Output exactly the lines that come between the start of the material and the line containing "Screen dimensions: 913x514", both ends included, with the pictures omitted.

SUPPLIED RECORDS below:

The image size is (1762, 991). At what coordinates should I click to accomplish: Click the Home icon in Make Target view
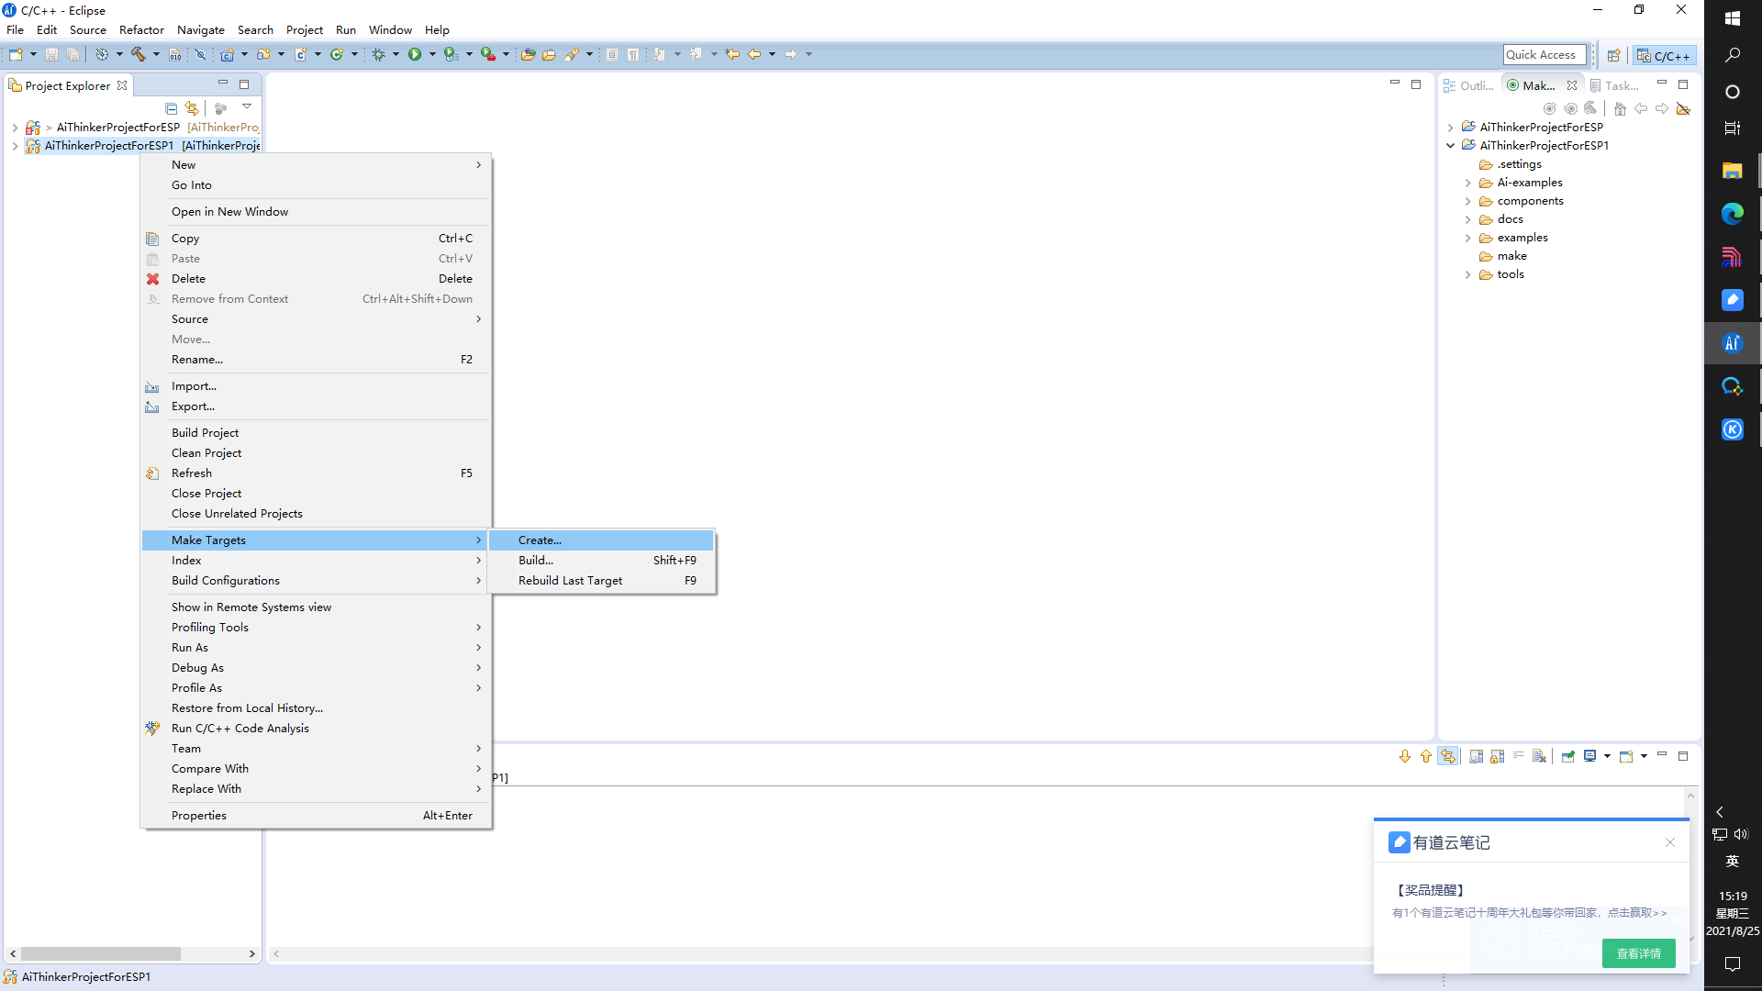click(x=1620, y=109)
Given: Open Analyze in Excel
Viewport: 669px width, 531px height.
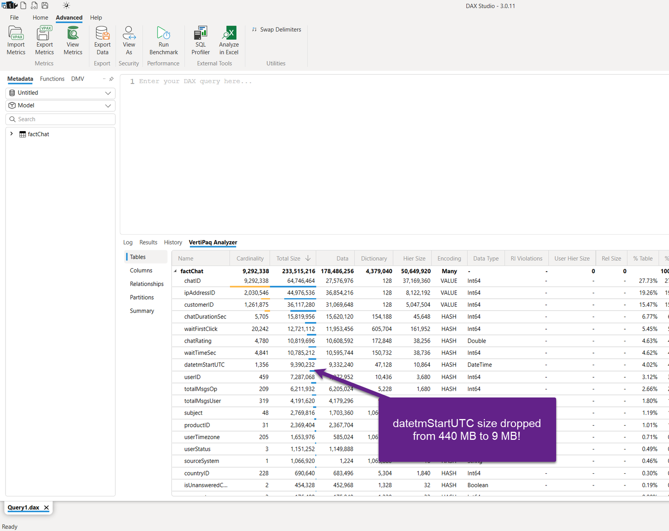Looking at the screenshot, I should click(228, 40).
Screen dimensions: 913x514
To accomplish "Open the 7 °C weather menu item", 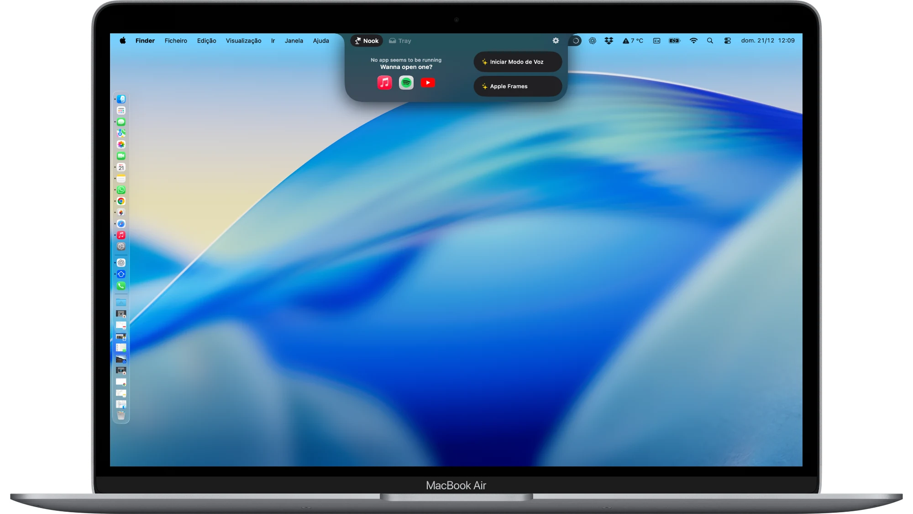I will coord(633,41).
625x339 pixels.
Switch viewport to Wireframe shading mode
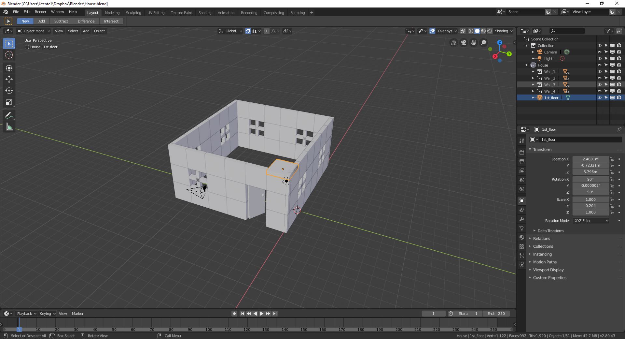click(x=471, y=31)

End of SUPPLIED RECORDS.

TASK ANSWER:
The image size is (1762, 991). At what coordinates should I click to accomplish: Click the Home icon in Make Target view
click(x=1620, y=109)
Given: Open Analyze in Excel
Viewport: 669px width, 531px height.
Looking at the screenshot, I should click(228, 40).
Screen dimensions: 913x514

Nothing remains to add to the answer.